### Your objective
State how many lines in the records below include the word "computer". Give nothing but that number.

Recorded data Block Start

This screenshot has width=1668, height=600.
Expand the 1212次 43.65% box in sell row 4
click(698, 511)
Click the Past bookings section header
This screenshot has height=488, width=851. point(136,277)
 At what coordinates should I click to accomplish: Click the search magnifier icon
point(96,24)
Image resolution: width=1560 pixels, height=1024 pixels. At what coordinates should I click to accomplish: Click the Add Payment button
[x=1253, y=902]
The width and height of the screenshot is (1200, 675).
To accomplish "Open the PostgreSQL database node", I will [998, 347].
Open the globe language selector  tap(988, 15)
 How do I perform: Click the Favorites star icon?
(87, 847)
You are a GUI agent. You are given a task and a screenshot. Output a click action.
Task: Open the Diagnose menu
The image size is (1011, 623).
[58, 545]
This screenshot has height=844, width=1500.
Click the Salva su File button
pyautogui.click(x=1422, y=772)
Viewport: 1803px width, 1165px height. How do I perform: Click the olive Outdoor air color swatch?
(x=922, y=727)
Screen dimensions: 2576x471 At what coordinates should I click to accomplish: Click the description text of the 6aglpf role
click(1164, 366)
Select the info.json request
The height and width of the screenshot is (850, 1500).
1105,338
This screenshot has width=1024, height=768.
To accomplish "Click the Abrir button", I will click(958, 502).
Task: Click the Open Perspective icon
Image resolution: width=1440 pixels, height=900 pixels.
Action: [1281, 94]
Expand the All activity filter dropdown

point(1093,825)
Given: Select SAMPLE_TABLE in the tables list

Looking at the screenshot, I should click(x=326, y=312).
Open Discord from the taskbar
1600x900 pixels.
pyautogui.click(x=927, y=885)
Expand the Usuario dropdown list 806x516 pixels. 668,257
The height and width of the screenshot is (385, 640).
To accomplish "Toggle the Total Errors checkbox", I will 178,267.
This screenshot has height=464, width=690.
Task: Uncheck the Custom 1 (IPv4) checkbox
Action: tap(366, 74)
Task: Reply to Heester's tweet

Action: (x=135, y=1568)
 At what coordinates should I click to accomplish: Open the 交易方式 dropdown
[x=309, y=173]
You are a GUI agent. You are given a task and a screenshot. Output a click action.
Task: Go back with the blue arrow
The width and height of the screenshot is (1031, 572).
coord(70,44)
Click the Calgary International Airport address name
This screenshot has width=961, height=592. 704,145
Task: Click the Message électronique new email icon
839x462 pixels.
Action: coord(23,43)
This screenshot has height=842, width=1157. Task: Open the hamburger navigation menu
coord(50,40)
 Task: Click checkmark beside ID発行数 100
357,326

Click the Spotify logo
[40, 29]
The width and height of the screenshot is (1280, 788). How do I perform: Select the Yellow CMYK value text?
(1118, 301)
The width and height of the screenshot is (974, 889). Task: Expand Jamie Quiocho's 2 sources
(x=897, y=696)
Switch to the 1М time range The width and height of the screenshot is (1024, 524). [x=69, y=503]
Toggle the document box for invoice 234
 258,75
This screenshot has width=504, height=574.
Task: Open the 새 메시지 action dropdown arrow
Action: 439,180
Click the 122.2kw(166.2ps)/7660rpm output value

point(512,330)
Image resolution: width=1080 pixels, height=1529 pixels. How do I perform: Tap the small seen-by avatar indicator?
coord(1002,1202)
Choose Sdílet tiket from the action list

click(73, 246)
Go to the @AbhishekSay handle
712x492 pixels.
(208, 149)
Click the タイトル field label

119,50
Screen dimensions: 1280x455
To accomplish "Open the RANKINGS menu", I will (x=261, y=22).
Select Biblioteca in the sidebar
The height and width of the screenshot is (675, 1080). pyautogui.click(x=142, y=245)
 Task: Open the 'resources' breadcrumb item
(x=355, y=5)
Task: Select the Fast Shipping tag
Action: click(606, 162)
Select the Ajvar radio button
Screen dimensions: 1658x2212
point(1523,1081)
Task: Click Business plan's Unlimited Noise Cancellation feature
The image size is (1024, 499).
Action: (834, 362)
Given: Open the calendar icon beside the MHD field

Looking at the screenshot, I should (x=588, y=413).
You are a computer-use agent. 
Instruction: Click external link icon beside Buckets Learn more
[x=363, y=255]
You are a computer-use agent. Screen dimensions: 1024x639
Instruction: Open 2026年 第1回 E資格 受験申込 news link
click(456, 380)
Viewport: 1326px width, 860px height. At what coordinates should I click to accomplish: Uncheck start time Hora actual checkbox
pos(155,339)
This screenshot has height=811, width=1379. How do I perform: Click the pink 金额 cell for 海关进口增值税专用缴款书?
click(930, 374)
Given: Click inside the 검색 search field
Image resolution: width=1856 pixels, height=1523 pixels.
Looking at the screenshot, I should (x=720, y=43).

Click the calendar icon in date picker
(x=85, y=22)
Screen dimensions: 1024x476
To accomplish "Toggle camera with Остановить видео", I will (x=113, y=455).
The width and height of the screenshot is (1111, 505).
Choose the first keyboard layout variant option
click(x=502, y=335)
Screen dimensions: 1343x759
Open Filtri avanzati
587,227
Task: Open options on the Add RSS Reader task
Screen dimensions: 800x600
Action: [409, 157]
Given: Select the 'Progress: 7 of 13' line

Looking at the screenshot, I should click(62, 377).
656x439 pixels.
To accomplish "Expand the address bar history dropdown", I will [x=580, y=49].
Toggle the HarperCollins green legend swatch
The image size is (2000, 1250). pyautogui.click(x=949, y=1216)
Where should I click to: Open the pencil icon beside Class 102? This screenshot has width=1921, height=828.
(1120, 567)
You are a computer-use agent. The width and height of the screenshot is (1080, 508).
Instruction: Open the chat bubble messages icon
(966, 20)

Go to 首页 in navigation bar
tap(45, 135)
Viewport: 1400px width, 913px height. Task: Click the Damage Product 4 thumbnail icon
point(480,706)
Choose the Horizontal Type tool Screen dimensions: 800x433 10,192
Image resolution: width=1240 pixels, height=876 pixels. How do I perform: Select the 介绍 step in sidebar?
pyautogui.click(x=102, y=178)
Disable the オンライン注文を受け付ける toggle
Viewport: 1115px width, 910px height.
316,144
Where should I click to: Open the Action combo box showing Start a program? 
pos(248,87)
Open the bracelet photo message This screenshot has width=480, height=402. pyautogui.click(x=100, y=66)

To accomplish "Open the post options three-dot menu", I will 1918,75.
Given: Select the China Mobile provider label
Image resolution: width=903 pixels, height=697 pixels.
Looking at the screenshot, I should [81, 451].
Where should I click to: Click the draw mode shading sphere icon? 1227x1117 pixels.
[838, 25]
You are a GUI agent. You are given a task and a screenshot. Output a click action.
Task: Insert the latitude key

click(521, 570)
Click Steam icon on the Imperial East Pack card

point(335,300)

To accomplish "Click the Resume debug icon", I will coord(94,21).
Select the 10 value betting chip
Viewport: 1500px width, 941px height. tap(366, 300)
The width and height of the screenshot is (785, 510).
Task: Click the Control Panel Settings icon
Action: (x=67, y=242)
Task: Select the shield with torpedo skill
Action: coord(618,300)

Recorded data Block End

### Answer box
3